◆ Assignment ◆
All lines from the one that has "27 (105, 239)" onward to the end of the records below are to be returned exactly; pictures are to be skipped.

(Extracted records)
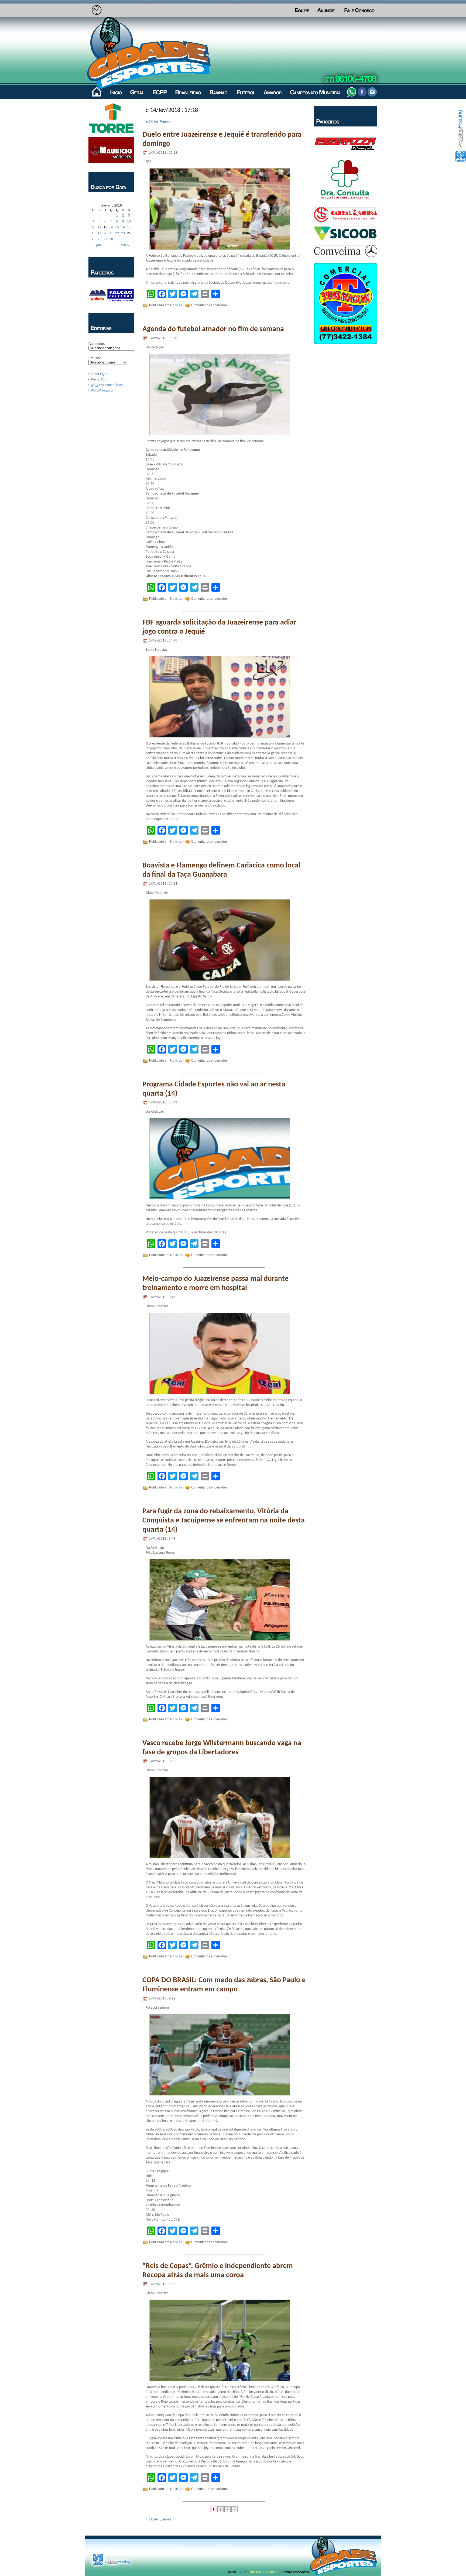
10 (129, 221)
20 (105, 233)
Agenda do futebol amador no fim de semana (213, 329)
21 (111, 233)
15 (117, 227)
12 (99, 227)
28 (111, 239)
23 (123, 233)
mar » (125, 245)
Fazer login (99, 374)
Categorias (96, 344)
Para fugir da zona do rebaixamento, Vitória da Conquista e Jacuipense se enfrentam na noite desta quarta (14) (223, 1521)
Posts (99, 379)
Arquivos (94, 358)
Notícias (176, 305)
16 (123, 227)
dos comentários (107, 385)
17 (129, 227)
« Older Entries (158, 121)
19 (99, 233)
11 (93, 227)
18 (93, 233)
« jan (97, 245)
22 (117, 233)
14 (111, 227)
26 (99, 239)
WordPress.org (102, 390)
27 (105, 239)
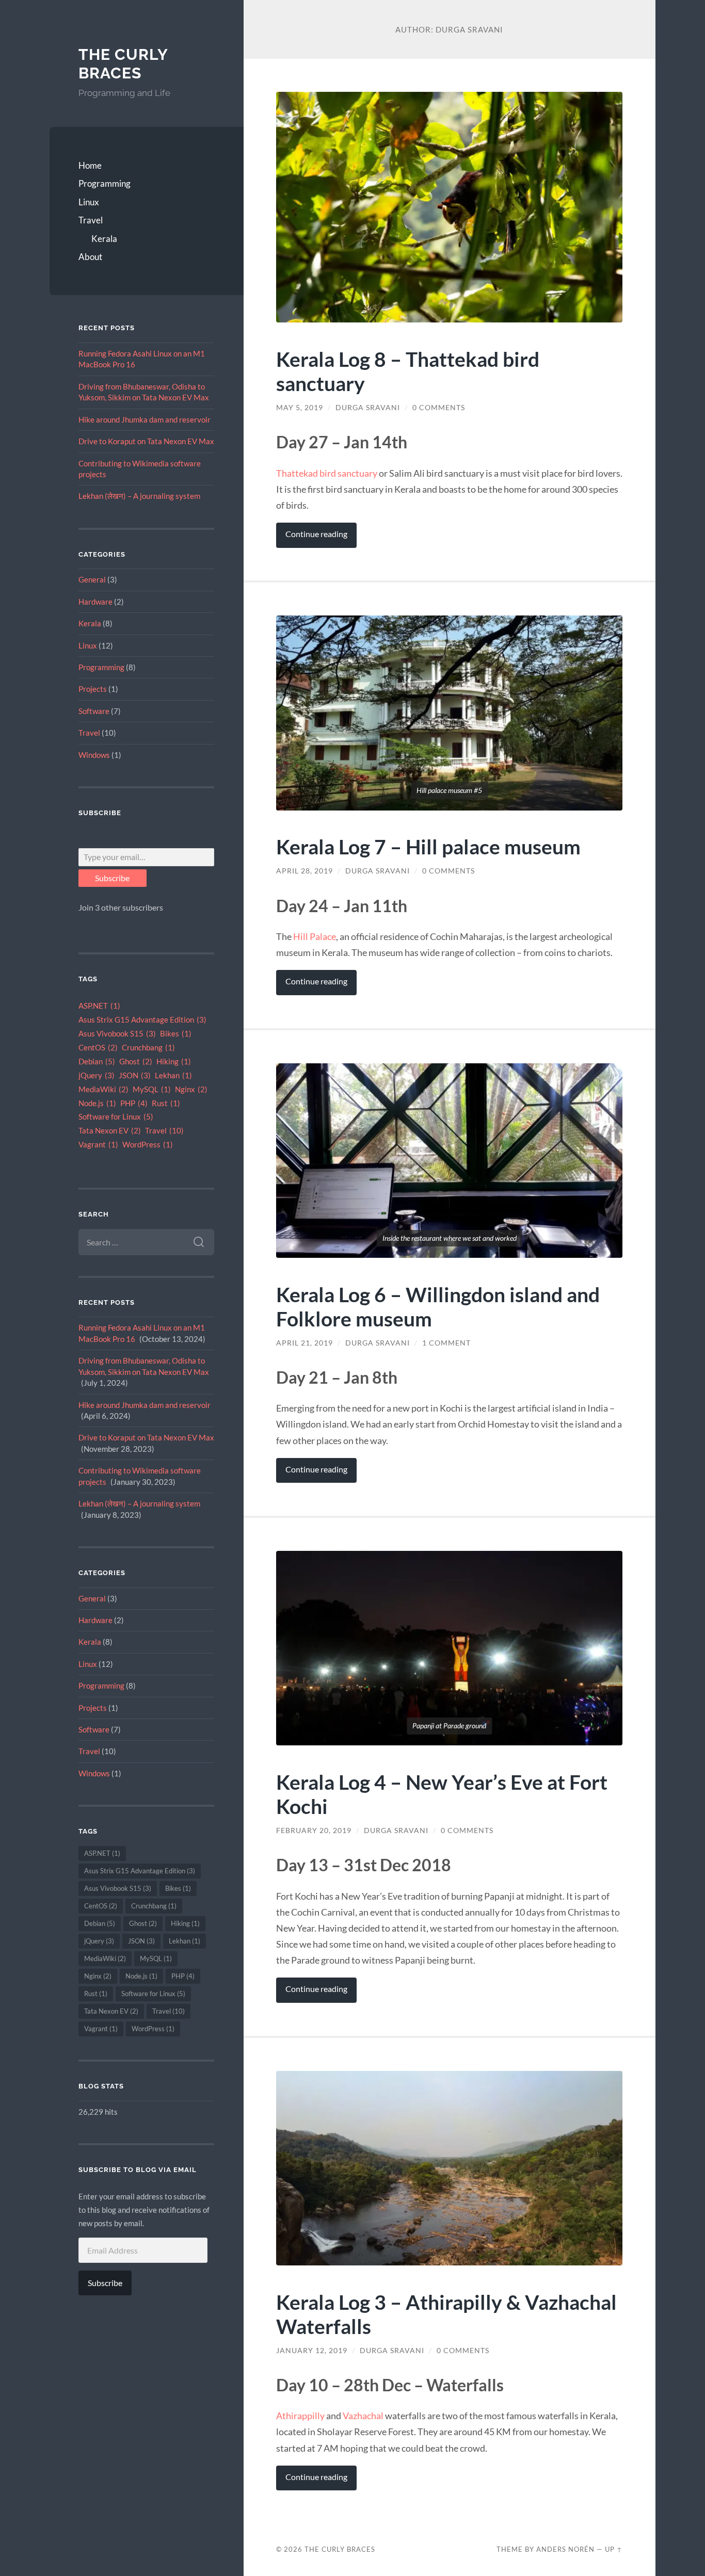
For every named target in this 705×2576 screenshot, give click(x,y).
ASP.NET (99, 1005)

◆ Task response ◆
27 (105, 239)
For every named target in this 705×2576 screenshot, give click(x,y).
ASP.NET (99, 1005)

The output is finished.